WHAT THE TASK REQUIRES -
Copy the records below word for word, from the line with "The image size is (2560, 1440)." to the line with "The image size is (1920, 1080). What", both of those lines included.

RECORDS SHOWN -
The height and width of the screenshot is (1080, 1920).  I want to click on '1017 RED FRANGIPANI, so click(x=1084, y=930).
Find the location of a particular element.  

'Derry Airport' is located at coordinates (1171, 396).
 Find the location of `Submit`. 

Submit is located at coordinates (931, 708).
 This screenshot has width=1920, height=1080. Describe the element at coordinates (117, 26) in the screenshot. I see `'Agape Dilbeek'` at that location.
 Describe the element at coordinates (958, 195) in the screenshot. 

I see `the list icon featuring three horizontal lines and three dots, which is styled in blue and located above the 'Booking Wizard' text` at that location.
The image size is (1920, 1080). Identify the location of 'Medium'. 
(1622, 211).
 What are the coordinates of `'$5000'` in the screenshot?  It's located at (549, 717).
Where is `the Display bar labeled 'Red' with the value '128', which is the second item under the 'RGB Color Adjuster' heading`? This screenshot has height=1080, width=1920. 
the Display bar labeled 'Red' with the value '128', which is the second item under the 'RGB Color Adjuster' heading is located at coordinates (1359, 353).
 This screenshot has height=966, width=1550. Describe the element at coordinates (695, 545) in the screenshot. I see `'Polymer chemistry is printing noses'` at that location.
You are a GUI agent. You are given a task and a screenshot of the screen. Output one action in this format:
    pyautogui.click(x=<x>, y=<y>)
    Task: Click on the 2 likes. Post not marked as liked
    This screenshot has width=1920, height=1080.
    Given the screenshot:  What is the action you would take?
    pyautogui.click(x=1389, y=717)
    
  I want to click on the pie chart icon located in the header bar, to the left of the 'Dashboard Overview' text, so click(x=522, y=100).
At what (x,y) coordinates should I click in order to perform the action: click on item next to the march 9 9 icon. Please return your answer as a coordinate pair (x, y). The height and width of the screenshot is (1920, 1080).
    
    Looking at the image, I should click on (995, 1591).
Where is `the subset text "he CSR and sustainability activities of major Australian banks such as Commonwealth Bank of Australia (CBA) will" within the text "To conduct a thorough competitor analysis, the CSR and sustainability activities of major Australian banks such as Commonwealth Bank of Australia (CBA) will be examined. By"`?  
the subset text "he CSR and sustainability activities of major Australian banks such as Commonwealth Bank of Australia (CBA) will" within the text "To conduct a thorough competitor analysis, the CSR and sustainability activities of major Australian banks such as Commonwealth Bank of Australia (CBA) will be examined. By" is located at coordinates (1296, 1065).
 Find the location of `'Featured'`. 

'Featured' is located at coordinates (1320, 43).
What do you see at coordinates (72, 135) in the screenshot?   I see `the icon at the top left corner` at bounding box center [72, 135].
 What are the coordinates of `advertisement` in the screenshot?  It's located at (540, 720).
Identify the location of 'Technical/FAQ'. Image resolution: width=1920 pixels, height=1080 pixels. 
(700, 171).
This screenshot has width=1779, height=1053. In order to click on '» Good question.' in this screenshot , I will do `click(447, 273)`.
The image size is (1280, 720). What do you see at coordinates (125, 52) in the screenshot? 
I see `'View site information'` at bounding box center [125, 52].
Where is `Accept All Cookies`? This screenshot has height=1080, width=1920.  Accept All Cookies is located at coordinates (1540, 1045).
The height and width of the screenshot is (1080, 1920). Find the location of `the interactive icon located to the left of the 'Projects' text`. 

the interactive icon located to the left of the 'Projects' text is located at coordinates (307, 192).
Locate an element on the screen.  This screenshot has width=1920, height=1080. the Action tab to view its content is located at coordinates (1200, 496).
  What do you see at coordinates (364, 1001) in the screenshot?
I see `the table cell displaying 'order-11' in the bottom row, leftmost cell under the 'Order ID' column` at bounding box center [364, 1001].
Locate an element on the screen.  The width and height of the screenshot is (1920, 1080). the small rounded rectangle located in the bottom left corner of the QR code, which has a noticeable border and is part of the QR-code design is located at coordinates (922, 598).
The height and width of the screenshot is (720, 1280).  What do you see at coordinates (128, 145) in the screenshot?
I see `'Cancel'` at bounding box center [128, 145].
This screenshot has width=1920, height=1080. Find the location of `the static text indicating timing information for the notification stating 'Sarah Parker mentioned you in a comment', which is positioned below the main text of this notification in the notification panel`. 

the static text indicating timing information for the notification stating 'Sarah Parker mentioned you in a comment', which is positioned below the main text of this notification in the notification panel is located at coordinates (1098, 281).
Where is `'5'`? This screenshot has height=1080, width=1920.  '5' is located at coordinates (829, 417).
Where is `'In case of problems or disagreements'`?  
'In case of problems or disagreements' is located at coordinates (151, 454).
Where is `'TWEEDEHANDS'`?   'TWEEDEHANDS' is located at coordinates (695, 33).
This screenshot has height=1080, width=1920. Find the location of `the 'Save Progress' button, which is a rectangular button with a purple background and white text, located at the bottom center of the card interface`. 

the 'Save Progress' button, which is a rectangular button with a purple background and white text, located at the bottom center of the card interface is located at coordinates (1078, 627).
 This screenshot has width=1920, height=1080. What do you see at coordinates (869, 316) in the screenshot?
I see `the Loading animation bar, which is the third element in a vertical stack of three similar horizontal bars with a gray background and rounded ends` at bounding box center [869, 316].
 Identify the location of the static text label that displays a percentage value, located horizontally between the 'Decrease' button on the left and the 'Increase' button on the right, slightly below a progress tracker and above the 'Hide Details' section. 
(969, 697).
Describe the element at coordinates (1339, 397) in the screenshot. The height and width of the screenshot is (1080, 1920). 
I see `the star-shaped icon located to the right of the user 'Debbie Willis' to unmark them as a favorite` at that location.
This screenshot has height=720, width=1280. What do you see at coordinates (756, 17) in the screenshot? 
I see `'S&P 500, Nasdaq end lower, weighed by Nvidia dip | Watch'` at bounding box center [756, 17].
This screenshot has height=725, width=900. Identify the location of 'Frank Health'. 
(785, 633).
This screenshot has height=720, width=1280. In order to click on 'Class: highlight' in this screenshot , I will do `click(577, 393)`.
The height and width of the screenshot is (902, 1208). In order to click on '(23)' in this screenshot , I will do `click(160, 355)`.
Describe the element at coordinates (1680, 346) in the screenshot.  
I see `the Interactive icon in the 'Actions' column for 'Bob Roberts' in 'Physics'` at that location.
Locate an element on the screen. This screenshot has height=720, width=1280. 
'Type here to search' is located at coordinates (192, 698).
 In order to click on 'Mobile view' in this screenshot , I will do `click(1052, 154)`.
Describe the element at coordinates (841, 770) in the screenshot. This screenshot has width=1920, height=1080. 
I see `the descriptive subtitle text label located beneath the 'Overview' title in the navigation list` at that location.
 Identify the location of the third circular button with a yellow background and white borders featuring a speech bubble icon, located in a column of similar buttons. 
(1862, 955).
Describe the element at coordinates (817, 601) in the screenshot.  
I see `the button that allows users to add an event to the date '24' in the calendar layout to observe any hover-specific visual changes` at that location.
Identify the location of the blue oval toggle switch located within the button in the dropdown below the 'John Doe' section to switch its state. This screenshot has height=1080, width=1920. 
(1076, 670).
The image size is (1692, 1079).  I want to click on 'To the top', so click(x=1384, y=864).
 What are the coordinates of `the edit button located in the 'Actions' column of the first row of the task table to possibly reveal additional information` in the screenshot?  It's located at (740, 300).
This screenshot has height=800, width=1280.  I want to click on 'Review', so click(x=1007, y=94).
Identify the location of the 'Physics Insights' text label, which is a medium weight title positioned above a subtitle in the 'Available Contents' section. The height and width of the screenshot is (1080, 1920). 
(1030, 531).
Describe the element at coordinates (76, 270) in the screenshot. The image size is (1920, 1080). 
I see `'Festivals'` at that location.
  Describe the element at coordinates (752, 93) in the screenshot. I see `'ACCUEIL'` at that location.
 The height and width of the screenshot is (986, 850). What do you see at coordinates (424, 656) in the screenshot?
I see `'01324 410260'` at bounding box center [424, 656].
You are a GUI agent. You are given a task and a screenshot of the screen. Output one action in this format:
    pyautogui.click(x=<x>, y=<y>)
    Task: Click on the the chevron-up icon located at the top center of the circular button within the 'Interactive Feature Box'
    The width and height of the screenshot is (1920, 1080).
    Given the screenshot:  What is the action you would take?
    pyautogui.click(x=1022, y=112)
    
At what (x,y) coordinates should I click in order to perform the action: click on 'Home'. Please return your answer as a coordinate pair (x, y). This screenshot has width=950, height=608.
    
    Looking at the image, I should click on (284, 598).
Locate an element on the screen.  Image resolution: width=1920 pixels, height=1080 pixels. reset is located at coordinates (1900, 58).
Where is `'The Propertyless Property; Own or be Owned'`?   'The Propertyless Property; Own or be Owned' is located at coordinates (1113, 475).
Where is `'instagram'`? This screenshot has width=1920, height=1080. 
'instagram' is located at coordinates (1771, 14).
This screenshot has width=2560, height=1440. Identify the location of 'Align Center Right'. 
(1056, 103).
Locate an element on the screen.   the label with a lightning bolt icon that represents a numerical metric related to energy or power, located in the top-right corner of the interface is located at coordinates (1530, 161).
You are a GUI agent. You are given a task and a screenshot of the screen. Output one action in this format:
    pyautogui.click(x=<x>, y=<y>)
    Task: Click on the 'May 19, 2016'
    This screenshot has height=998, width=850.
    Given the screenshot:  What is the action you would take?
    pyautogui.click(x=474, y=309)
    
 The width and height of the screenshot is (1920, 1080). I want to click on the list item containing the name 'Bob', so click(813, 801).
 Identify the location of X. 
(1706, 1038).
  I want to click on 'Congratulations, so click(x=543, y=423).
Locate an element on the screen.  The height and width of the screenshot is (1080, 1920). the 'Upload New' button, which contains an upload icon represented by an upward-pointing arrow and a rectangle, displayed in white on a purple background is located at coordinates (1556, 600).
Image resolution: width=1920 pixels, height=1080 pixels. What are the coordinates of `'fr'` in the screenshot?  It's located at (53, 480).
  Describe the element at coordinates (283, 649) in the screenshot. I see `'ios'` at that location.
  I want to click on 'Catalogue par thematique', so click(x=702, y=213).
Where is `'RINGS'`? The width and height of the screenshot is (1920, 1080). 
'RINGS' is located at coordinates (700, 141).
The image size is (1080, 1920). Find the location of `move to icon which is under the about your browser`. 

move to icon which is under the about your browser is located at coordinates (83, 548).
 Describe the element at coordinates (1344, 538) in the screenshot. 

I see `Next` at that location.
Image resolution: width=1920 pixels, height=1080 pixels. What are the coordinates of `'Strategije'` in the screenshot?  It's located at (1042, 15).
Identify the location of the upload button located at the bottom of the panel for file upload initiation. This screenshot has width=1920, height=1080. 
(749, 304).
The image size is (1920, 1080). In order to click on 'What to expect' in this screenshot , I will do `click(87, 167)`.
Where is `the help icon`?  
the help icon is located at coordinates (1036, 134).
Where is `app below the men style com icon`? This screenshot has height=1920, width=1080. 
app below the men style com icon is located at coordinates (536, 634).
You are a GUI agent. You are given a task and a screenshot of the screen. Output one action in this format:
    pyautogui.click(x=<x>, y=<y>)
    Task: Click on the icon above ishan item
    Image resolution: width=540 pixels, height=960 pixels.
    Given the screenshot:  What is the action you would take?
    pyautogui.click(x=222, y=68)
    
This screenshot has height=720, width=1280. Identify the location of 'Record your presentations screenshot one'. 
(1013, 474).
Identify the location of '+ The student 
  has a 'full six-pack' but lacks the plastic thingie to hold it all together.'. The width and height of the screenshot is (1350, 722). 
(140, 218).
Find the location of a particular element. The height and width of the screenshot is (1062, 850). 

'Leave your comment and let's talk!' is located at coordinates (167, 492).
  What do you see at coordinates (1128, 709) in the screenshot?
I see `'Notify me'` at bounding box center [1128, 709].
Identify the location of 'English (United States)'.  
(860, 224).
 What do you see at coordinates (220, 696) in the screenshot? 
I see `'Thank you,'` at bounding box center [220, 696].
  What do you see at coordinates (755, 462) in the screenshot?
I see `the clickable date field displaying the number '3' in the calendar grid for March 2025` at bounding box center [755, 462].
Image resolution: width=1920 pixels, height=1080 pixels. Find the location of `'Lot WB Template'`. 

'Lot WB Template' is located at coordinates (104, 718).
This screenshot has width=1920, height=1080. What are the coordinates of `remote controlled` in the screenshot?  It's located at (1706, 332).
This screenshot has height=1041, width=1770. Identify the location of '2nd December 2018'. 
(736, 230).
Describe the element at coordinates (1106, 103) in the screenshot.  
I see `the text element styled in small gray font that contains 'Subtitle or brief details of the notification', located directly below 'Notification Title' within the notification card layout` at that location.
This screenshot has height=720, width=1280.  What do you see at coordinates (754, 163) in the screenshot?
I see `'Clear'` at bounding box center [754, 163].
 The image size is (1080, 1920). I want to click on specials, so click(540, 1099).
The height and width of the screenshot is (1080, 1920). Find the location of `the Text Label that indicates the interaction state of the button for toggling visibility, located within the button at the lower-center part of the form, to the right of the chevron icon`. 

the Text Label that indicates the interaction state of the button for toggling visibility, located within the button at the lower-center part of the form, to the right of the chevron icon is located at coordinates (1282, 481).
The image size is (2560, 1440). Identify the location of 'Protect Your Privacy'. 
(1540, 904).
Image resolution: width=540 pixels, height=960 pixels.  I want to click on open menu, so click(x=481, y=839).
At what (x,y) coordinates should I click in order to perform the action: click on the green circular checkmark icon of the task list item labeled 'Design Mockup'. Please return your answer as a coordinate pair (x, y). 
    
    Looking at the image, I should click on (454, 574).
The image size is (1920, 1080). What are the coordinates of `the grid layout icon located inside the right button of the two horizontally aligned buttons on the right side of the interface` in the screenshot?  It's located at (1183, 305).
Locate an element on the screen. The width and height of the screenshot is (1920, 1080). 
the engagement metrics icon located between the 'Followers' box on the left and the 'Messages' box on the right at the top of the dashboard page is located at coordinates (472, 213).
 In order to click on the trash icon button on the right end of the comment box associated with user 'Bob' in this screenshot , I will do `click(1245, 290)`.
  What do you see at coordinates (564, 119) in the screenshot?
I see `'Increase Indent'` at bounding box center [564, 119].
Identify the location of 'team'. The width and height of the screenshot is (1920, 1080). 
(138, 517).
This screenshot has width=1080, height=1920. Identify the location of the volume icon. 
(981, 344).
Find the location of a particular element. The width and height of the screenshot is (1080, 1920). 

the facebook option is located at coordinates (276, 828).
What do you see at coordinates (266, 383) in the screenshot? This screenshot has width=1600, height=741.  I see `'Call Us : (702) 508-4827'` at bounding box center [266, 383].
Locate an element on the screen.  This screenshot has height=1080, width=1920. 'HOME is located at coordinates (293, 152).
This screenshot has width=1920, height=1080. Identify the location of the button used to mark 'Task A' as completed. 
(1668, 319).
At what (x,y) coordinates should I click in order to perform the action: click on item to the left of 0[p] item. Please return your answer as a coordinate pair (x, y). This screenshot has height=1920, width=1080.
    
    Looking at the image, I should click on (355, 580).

WORKED ANSWER -
The image size is (2560, 1440). Identify the location of 'Protect Your Privacy'. 
(1540, 904).
Image resolution: width=540 pixels, height=960 pixels.  I want to click on open menu, so click(x=481, y=839).
At what (x,y) coordinates should I click in order to perform the action: click on the green circular checkmark icon of the task list item labeled 'Design Mockup'. Please return your answer as a coordinate pair (x, y). 
    
    Looking at the image, I should click on (454, 574).
The image size is (1920, 1080). What are the coordinates of `the grid layout icon located inside the right button of the two horizontally aligned buttons on the right side of the interface` in the screenshot?  It's located at (1183, 305).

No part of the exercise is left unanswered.